Lawrence plays Edna, an Israeli grandmother visiting the state of Virginia who, we learn within the first few minutes, is dead. But she’s not just dead. Terrence, the yokel DHK delivery man who was supposed to ship her body home, has lost it. Or more precisely, he left his keys in the truck’s ignition, and then somebody stole the truck.
The play by Jason Odell Williams begins with Edna’s granddaughter Ayelet (Charlotte Cohn) speaking Hebrew at great length and with great passion to Terrence (Sheffield Chastain), which he doesn’t understand, as will few in the audience. Terrence, who has yet to tell her what has happened to her grandmother’s body, calls in his friend Josh, whom he figures can serve as an interpreter because Josh is Jewish. This is a laugh line. Josh’s Hebrew is more or less limited to his Haftorah portion at his bar mitzvah. This is another laugh line.
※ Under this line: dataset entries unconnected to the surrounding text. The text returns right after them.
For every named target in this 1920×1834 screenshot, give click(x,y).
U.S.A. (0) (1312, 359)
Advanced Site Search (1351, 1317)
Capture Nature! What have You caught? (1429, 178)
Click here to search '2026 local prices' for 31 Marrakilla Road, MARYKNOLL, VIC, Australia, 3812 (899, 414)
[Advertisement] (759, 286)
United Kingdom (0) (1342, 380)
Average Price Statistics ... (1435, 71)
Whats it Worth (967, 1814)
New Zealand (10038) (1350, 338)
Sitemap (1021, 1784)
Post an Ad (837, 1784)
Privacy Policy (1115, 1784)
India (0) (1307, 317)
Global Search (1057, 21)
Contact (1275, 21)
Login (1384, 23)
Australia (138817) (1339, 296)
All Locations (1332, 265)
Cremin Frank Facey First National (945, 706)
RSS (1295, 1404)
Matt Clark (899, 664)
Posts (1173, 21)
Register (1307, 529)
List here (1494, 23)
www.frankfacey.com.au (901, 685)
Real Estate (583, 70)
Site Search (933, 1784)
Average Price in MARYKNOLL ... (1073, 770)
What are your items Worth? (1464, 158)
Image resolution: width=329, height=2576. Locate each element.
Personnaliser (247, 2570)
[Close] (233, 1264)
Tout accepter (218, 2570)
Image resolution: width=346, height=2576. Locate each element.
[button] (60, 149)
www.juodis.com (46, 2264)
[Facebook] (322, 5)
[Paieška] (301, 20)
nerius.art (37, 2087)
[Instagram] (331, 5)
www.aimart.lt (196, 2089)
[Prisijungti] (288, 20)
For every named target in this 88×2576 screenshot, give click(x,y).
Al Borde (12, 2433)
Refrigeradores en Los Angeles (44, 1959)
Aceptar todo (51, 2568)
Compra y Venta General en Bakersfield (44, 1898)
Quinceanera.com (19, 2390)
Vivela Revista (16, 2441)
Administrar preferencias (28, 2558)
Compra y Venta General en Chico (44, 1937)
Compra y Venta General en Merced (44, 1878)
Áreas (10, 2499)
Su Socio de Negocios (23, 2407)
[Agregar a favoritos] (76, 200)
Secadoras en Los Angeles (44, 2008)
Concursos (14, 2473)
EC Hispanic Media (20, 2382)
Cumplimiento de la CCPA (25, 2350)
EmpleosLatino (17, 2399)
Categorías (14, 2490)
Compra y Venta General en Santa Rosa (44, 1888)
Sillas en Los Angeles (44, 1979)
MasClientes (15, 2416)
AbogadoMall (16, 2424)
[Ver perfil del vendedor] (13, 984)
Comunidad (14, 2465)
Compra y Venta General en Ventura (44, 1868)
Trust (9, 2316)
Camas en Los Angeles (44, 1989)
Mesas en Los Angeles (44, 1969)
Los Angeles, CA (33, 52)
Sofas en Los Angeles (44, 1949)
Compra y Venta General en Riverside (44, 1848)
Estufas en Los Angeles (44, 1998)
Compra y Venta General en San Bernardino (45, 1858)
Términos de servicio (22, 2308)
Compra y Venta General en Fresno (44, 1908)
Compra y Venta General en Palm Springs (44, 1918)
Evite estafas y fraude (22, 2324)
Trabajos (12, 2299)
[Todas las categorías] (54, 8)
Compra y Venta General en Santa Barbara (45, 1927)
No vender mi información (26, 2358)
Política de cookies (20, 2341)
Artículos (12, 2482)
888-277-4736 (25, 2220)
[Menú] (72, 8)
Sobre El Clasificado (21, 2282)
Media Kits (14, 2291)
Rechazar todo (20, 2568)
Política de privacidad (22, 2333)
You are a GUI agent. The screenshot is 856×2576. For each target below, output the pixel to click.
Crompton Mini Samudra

Josh (Jonathan Sale) at first thinks that Terrence is trying to set him up with Ayelet. Terrence isn’t, but it’s clear from the get-go that the playwright is.
This leads to the second nearly theological question: Do producers assume that any show with Jewish characters will find an audience in New York?
These first few scenes take place on Christmas Eve, which presumably has some significance, although I would prefer not spending time to figure out what.
So how, you may be wondering, do they get Carol Lawrence on stage if she’s dead and disappeared?
They flash back to the day before.
It is only in the second act when we spend any quality time with Carol Lawrence, and when the engine of the plot kicks in. It is based on coincidence and fate, and there is some serious sorrow involved: Josh was widowed 20 months ago; Edna was searching for a long-ago love. Were Ayelet and Josh fated to meet? Are we all on a path predetermined by fate? That is the question the play seems to be asking, admittedly superficially (and less interesting than the other questions it provoked for me.) But put aside the endless scenes of Josh and Ayelet trying to communicate when neither speaks the other’s language, put aside the ba-da-bing one-liners, and “Handle With Care” has its moments, thanks mostly to the game four-member cast. Handle With Care doesn’t handle Carol Lawrence with enough care, but it is a pleasure to see her, at 82 and still beautiful, back on a New York stage.
Handle With Care
By Jason Odell Williams
Directed by Karen Carpenter
Set design by David Arsenault, costume design by Martin Lopez, lighting design by Cory Pattak, sound design by Jull DuBoff.
Cast: Carol Lawrence, Charlotte Cohn, Sheffield Chastain, Jonathan Sale
Running time: One hour, 50 minutes, including intermission.